Micaëla would have been good for him, and Heidi Stober was very convincing in her portrayal of “village sweetheart lost in the big city not used to the attentions of all these urban males”. Her acting was an effective complement to her character’s self-sacrificial instincts, with her performance of “Je dis que rien ne m’épouvante” being superbly wrought and shaped with no trivializing inhibitions whatsoever.
It should come as no surprise that Escamillo (Christian Pursell) was played up as the perfect contrast to the ideal of rustic domesticity, someone completely self-assured and dignified in the dangers of city life, even with a prepossessing exterior exuding politesse and refinement, but never wasting an opportunity to engage in some shameless marketing in the mountains. In other words, he was very much the equal of Carmen’s shady smuggler companions, just with celebrity hustle and sparkle. With a resonant yet surgically precise baritone voice to match this conception, Pursell is assuredly someone I will be watching in future, as the one thing he definitely radiates is versatility!

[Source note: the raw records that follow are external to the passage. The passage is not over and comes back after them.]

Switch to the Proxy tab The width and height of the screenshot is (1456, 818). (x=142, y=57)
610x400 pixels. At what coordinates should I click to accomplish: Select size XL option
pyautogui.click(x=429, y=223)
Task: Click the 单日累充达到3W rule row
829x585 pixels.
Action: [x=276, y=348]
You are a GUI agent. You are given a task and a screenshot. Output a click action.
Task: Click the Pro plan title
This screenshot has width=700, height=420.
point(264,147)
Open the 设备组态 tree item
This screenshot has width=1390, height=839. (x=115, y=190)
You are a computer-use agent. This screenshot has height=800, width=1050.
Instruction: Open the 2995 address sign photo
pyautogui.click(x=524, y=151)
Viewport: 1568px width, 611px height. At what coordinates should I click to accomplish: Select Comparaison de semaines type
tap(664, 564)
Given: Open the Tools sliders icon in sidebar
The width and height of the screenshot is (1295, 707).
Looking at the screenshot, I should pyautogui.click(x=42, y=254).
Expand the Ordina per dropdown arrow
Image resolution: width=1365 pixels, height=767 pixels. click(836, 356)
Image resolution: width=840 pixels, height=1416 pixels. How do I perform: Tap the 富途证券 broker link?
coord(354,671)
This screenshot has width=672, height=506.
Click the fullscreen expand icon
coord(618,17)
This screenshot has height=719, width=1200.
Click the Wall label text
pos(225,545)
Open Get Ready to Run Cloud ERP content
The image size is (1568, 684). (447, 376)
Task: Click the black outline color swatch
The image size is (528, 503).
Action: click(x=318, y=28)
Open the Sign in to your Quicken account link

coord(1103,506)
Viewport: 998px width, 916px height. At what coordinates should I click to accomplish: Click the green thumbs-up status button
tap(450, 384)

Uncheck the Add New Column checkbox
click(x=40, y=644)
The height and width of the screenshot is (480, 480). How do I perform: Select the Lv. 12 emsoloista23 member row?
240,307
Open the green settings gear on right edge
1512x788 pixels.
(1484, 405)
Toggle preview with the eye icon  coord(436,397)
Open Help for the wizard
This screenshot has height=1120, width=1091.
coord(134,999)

(And as for those smugglers, Luke Sutliff (Dancaïro) and Ricardo Garcia (Remendado) were definitely wide-eyed enough, the former especially so, to execute any scheme with nimbleness of voice and limb!)
The Houston Grand Opera Chorus was clearly happy to be back, and they had many opportunities to shine, even if the pervasive myth that French can only ever be approximated en masse was as ever difficult to evade. I particularly found the ladies’ hairpieces very intriguing, serving as they do a dual representation: first, of the men’s projections of “this is what cigarette girls look like, let us have our fun with them.” They certainly have to be almost imaginary because such hairpieces would be quite dangerous around pre-regulation factories, although they were more eccentric hairpieces than the imitations of Louis XV wigs worn by the visibly extravagant Frasquita (Raven McMillon) and Mercédès (Sun-Ly Pierce). Talk about projection! Second, these hairpieces were representational of the plot as a whole, wherein Don José projects so many of his frustrations onto Carmen, for all the musical themes that would have us believe that Fate is unavoidable.
I could easily go on, but this is the most perfectly encapsulated example of the numerous effective ways in which this production shines a light onto all the many perspectives it is possible for Carmen to have, so as to appeal to people witnessing it from any conceivable angle and willing to engage with this masterwork on its own terms and not merely its most provocative stereotypes. Is not this the epitome of unity in these times?